Record excerpts:
▬▬▬▬▬▬

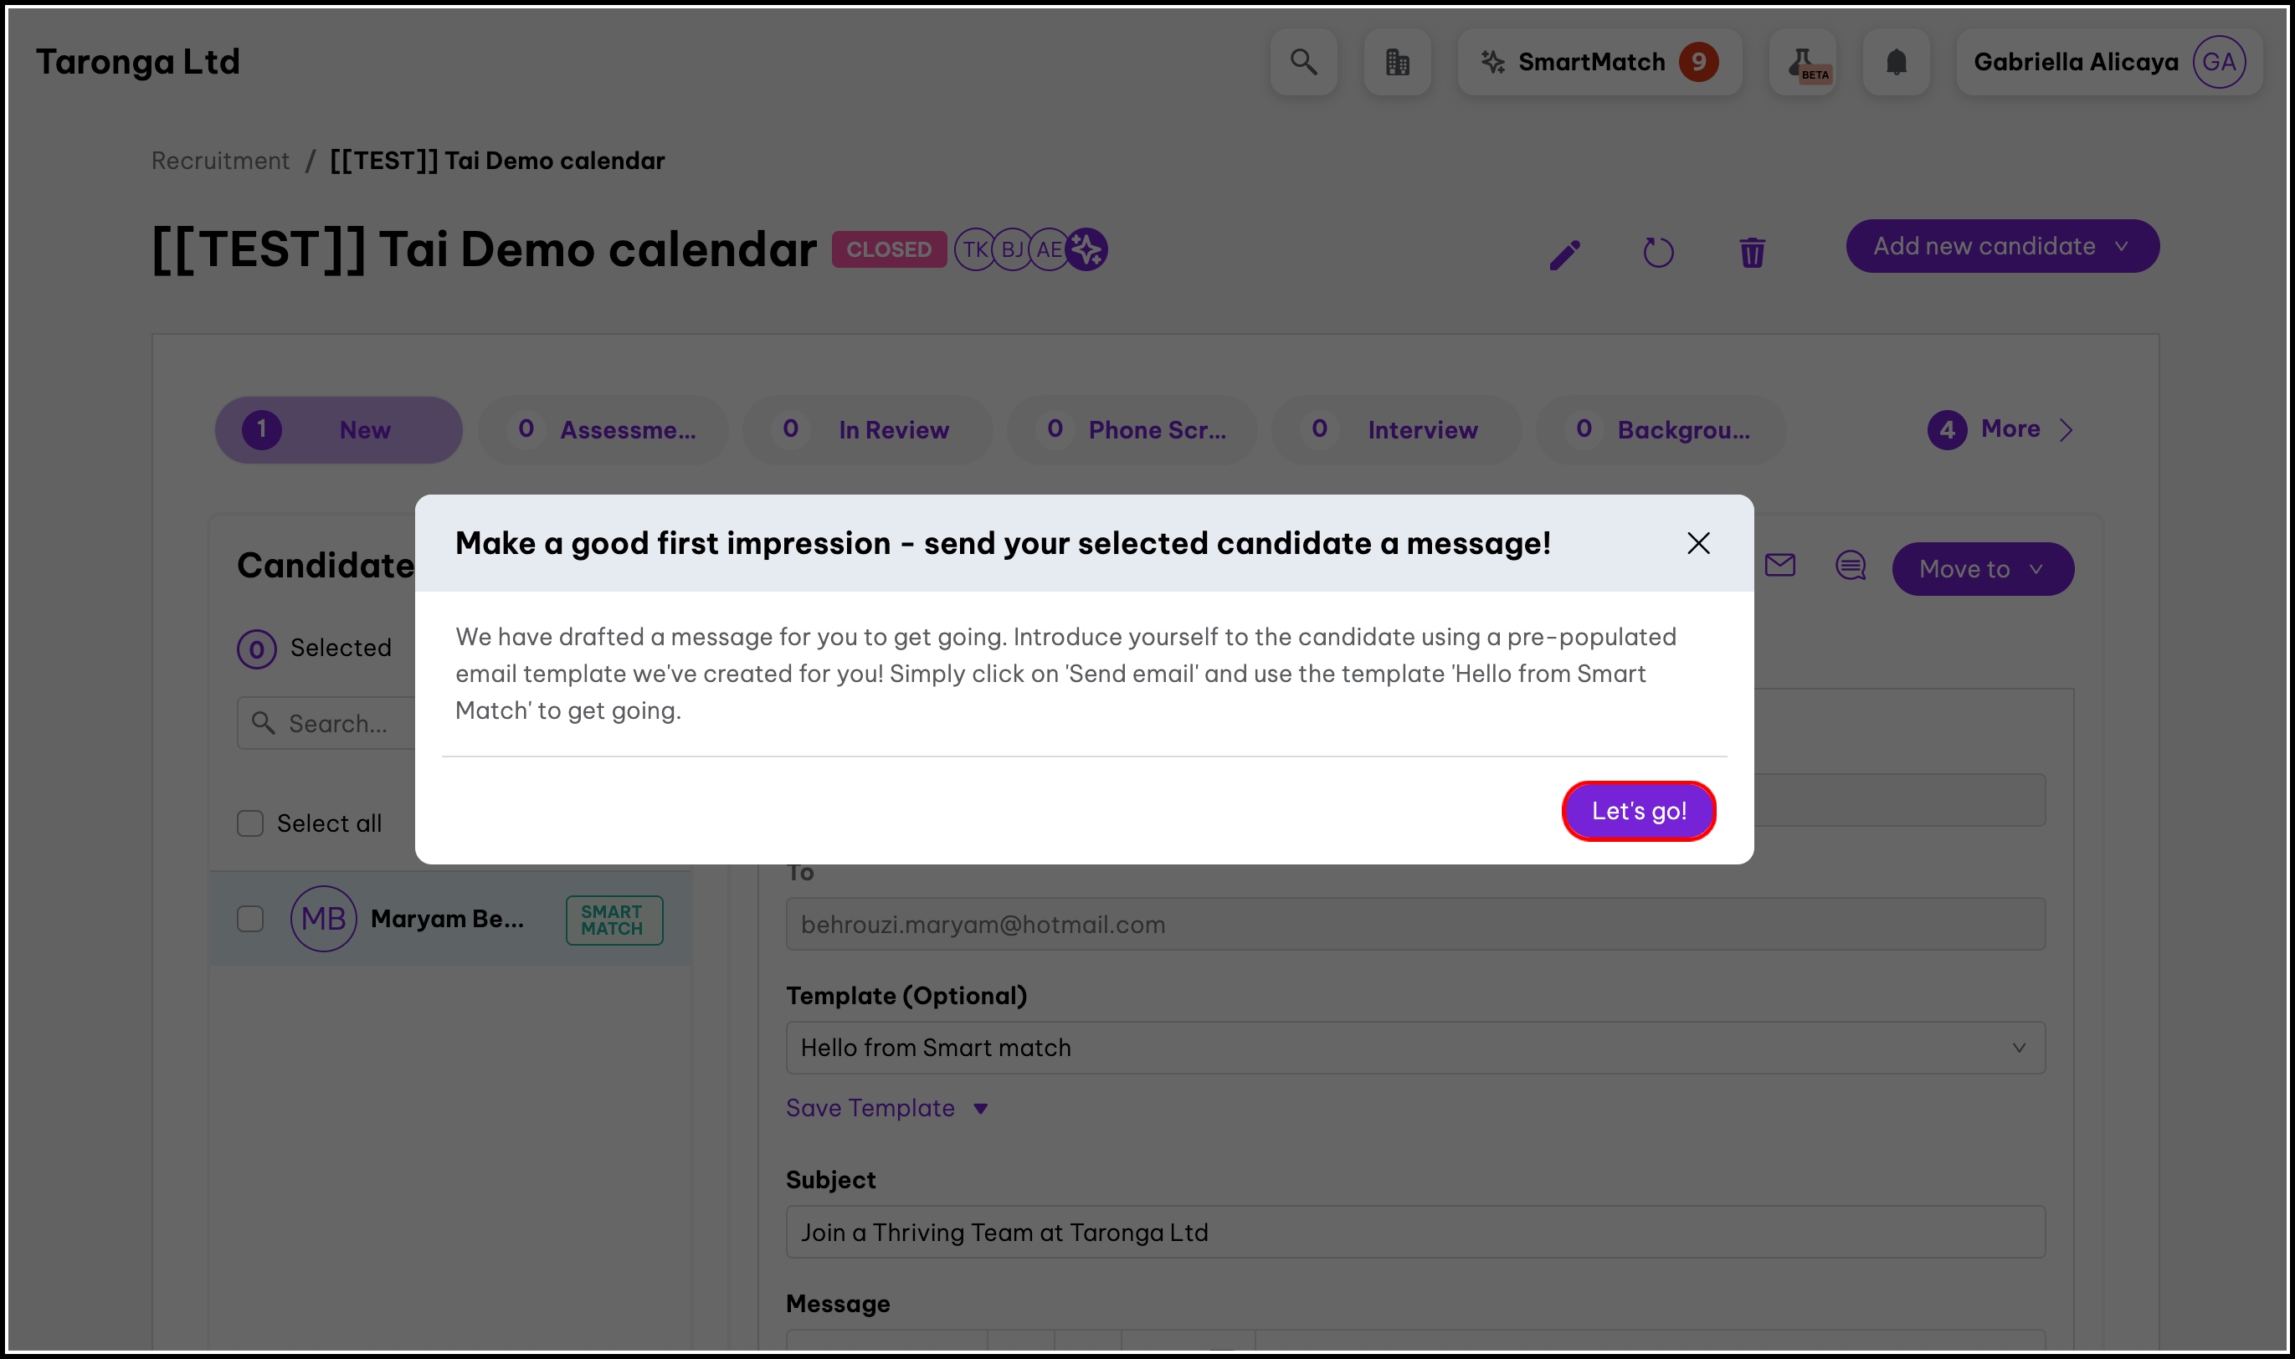Click the chat message bubble icon
The width and height of the screenshot is (2295, 1359).
tap(1851, 566)
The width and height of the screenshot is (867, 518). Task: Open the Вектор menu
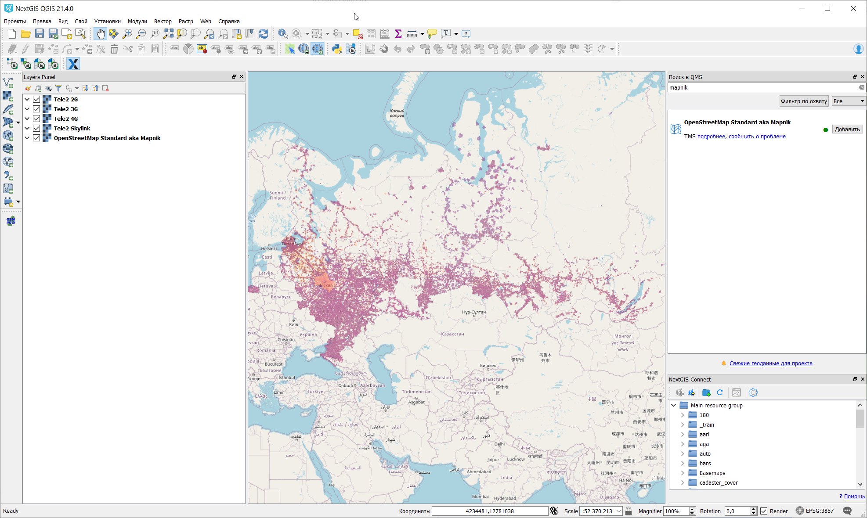coord(163,21)
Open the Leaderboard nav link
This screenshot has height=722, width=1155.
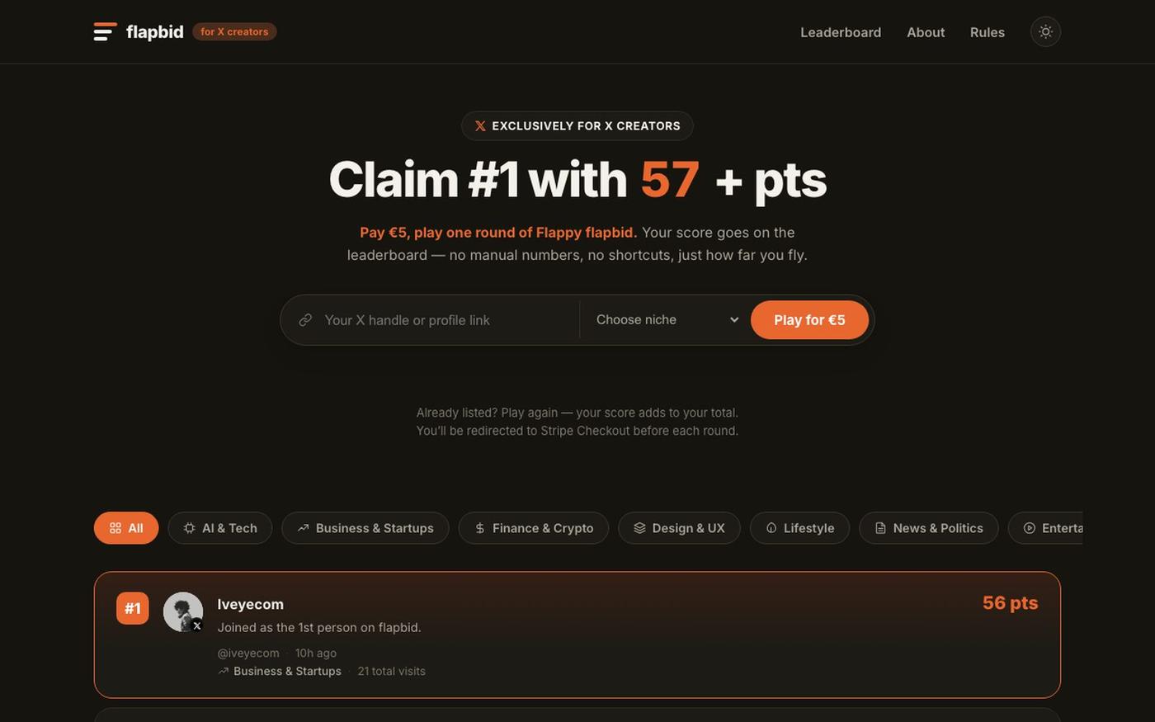pyautogui.click(x=841, y=32)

▬▬▬▬▬▬

Task objective: Write out exactly the lines from the one containing "The width and height of the screenshot is (867, 518)." through the end of the records above, both included, leaving all pictures out.

Task result:
The width and height of the screenshot is (867, 518). Task: Open the Вектор menu
coord(163,21)
Open the Leaderboard nav link
This screenshot has height=722, width=1155.
pyautogui.click(x=841, y=32)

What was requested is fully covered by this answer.